Aim of the exercise – In full and without change, repeat the records shown below.

-- Supplied data follows --

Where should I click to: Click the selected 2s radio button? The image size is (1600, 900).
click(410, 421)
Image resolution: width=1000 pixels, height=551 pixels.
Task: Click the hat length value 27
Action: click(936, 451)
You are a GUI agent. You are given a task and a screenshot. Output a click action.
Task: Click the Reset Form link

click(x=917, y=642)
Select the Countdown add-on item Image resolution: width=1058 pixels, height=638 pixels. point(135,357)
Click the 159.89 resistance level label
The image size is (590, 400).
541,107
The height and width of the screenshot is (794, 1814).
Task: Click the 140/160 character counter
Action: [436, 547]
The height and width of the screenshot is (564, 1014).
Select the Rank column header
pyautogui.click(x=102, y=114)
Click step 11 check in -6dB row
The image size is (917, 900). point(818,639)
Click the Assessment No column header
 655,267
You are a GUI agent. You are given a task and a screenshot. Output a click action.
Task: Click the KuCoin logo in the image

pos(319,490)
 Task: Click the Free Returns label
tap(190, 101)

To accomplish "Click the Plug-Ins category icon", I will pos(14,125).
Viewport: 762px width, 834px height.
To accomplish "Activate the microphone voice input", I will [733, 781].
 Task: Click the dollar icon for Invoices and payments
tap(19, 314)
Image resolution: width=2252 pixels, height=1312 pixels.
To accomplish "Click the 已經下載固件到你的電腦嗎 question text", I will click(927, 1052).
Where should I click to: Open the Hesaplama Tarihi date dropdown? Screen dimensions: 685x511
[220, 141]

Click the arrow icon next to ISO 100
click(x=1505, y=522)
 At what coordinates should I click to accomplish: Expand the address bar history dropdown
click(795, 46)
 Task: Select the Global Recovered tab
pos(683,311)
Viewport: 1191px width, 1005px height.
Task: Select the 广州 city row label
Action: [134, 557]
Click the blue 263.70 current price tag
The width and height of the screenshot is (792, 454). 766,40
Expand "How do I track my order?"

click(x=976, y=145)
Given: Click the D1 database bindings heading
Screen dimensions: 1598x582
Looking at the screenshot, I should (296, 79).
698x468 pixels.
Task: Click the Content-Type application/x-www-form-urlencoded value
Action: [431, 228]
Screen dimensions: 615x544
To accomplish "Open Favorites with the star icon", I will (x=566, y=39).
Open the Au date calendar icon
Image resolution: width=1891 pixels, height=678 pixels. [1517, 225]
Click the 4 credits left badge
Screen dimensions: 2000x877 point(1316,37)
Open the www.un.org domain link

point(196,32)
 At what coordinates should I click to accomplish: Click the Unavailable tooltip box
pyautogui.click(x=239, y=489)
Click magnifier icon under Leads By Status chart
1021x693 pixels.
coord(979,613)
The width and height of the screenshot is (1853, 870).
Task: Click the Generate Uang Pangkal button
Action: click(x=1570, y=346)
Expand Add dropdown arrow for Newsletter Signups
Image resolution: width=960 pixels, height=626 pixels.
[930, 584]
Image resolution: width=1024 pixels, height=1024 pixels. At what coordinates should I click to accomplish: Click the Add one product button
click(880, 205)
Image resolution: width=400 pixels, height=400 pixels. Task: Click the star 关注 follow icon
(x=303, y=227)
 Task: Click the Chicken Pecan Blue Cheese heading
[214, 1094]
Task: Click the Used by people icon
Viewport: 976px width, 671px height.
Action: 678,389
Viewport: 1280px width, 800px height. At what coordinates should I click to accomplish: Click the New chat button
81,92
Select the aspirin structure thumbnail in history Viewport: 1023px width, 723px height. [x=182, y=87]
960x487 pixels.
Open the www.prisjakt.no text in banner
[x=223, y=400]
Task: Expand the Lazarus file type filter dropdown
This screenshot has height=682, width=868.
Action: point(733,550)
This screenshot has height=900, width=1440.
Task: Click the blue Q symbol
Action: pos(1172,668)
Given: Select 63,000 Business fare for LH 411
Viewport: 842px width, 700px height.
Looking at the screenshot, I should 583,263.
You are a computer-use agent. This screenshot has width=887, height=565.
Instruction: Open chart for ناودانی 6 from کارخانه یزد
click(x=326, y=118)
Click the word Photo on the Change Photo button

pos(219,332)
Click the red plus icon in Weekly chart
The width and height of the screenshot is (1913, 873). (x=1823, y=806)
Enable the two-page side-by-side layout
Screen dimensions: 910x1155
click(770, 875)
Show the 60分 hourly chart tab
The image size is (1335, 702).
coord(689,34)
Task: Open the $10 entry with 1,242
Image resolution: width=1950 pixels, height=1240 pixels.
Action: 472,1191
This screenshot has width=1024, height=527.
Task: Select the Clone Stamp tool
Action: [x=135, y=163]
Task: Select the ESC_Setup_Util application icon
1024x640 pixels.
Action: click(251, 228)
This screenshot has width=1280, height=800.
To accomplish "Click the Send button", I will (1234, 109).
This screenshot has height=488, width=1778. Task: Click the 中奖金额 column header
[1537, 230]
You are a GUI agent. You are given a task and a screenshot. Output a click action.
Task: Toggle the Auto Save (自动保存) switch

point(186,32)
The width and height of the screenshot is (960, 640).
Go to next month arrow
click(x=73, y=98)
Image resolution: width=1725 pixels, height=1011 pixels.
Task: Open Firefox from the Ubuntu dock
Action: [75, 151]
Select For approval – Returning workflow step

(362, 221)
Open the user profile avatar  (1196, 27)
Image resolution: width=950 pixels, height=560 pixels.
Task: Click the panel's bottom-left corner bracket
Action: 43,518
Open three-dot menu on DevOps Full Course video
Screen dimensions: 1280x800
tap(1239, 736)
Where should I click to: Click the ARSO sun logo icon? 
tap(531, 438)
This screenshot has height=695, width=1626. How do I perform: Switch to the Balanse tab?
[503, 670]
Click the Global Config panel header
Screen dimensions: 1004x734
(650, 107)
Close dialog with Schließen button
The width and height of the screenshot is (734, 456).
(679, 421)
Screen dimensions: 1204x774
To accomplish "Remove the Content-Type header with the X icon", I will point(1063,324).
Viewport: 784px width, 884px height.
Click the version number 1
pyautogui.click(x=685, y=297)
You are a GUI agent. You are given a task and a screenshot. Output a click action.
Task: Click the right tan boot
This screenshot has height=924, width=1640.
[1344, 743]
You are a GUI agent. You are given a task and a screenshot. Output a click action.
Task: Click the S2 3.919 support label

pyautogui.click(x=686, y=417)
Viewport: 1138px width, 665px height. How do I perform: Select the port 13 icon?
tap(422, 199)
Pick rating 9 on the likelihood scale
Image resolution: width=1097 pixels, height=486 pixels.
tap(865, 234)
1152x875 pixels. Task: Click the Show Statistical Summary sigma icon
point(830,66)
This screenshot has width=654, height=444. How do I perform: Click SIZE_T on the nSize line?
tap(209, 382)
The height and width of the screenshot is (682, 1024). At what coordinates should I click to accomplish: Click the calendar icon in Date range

-- Supplied data concluded --

Solution –
Where should I click to: Click the selected 2s radio button? The image size is (1600, 900).
click(410, 421)
Image resolution: width=1000 pixels, height=551 pixels.
Task: Click the hat length value 27
Action: click(936, 451)
You are a GUI agent. You are given a task and a screenshot. Output a click action.
Task: Click the Reset Form link

click(x=917, y=642)
Select the Countdown add-on item Image resolution: width=1058 pixels, height=638 pixels. point(135,357)
Click the 159.89 resistance level label
The image size is (590, 400).
541,107
The height and width of the screenshot is (794, 1814).
Task: Click the 140/160 character counter
Action: [436, 547]
The height and width of the screenshot is (564, 1014).
Select the Rank column header
pyautogui.click(x=102, y=114)
Click step 11 check in -6dB row
The image size is (917, 900). point(818,639)
Click the Assessment No column header
 655,267
You are a GUI agent. You are given a task and a screenshot. Output a click action.
Task: Click the KuCoin logo in the image

pos(319,490)
 Task: Click the Free Returns label
tap(190, 101)

To accomplish "Click the Plug-Ins category icon", I will pos(14,125).
Viewport: 762px width, 834px height.
To accomplish "Activate the microphone voice input", I will [733, 781].
 Task: Click the dollar icon for Invoices and payments
tap(19, 314)
Image resolution: width=2252 pixels, height=1312 pixels.
To accomplish "Click the 已經下載固件到你的電腦嗎 question text", I will click(927, 1052).
Where should I click to: Open the Hesaplama Tarihi date dropdown? Screen dimensions: 685x511
[220, 141]

Click the arrow icon next to ISO 100
click(x=1505, y=522)
 At what coordinates should I click to accomplish: Expand the address bar history dropdown
click(795, 46)
 Task: Select the Global Recovered tab
pos(683,311)
Viewport: 1191px width, 1005px height.
Task: Select the 广州 city row label
Action: [134, 557]
Click the blue 263.70 current price tag
The width and height of the screenshot is (792, 454). 766,40
Expand "How do I track my order?"

click(x=976, y=145)
Given: Click the D1 database bindings heading
Screen dimensions: 1598x582
Looking at the screenshot, I should (296, 79).
698x468 pixels.
Task: Click the Content-Type application/x-www-form-urlencoded value
Action: [431, 228]
Screen dimensions: 615x544
To accomplish "Open Favorites with the star icon", I will (x=566, y=39).
Open the Au date calendar icon
Image resolution: width=1891 pixels, height=678 pixels. [1517, 225]
Click the 4 credits left badge
Screen dimensions: 2000x877 point(1316,37)
Open the www.un.org domain link

point(196,32)
 At what coordinates should I click to accomplish: Click the Unavailable tooltip box
pyautogui.click(x=239, y=489)
Click magnifier icon under Leads By Status chart
1021x693 pixels.
coord(979,613)
The width and height of the screenshot is (1853, 870).
Task: Click the Generate Uang Pangkal button
Action: click(x=1570, y=346)
Expand Add dropdown arrow for Newsletter Signups
Image resolution: width=960 pixels, height=626 pixels.
[930, 584]
Image resolution: width=1024 pixels, height=1024 pixels. At what coordinates should I click to accomplish: Click the Add one product button
click(880, 205)
Image resolution: width=400 pixels, height=400 pixels. Task: Click the star 关注 follow icon
(x=303, y=227)
 Task: Click the Chicken Pecan Blue Cheese heading
[214, 1094]
Task: Click the Used by people icon
Viewport: 976px width, 671px height.
Action: 678,389
Viewport: 1280px width, 800px height. At what coordinates should I click to accomplish: Click the New chat button
81,92
Select the aspirin structure thumbnail in history Viewport: 1023px width, 723px height. [x=182, y=87]
960x487 pixels.
Open the www.prisjakt.no text in banner
[x=223, y=400]
Task: Expand the Lazarus file type filter dropdown
This screenshot has height=682, width=868.
Action: point(733,550)
This screenshot has height=900, width=1440.
Task: Click the blue Q symbol
Action: pos(1172,668)
Given: Select 63,000 Business fare for LH 411
Viewport: 842px width, 700px height.
Looking at the screenshot, I should 583,263.
You are a computer-use agent. This screenshot has width=887, height=565.
Instruction: Open chart for ناودانی 6 from کارخانه یزد
click(x=326, y=118)
Click the word Photo on the Change Photo button

pos(219,332)
Click the red plus icon in Weekly chart
The width and height of the screenshot is (1913, 873). (x=1823, y=806)
Enable the two-page side-by-side layout
Screen dimensions: 910x1155
click(770, 875)
Show the 60分 hourly chart tab
The image size is (1335, 702).
coord(689,34)
Task: Open the $10 entry with 1,242
Image resolution: width=1950 pixels, height=1240 pixels.
Action: 472,1191
This screenshot has width=1024, height=527.
Task: Select the Clone Stamp tool
Action: [x=135, y=163]
Task: Select the ESC_Setup_Util application icon
1024x640 pixels.
Action: click(251, 228)
This screenshot has width=1280, height=800.
To accomplish "Click the Send button", I will (1234, 109).
This screenshot has height=488, width=1778. Task: Click the 中奖金额 column header
[1537, 230]
You are a GUI agent. You are given a task and a screenshot. Output a click action.
Task: Toggle the Auto Save (自动保存) switch

point(186,32)
The width and height of the screenshot is (960, 640).
Go to next month arrow
click(x=73, y=98)
Image resolution: width=1725 pixels, height=1011 pixels.
Task: Open Firefox from the Ubuntu dock
Action: [75, 151]
Select For approval – Returning workflow step

(362, 221)
Open the user profile avatar  (1196, 27)
Image resolution: width=950 pixels, height=560 pixels.
Task: Click the panel's bottom-left corner bracket
Action: 43,518
Open three-dot menu on DevOps Full Course video
Screen dimensions: 1280x800
tap(1239, 736)
Where should I click to: Click the ARSO sun logo icon? 
tap(531, 438)
This screenshot has height=695, width=1626. How do I perform: Switch to the Balanse tab?
[503, 670]
Click the Global Config panel header
Screen dimensions: 1004x734
(650, 107)
Close dialog with Schließen button
The width and height of the screenshot is (734, 456).
(679, 421)
Screen dimensions: 1204x774
To accomplish "Remove the Content-Type header with the X icon", I will point(1063,324).
Viewport: 784px width, 884px height.
Click the version number 1
pyautogui.click(x=685, y=297)
You are a GUI agent. You are given a task and a screenshot. Output a click action.
Task: Click the right tan boot
This screenshot has height=924, width=1640.
[1344, 743]
You are a GUI agent. You are given a task and a screenshot. Output a click action.
Task: Click the S2 3.919 support label

pyautogui.click(x=686, y=417)
Viewport: 1138px width, 665px height. How do I perform: Select the port 13 icon?
tap(422, 199)
Pick rating 9 on the likelihood scale
Image resolution: width=1097 pixels, height=486 pixels.
tap(865, 234)
1152x875 pixels. Task: Click the Show Statistical Summary sigma icon
point(830,66)
This screenshot has width=654, height=444. How do I perform: Click SIZE_T on the nSize line?
tap(209, 382)
The height and width of the screenshot is (682, 1024). At what coordinates should I click to accomplish: Click the calendar icon in Date range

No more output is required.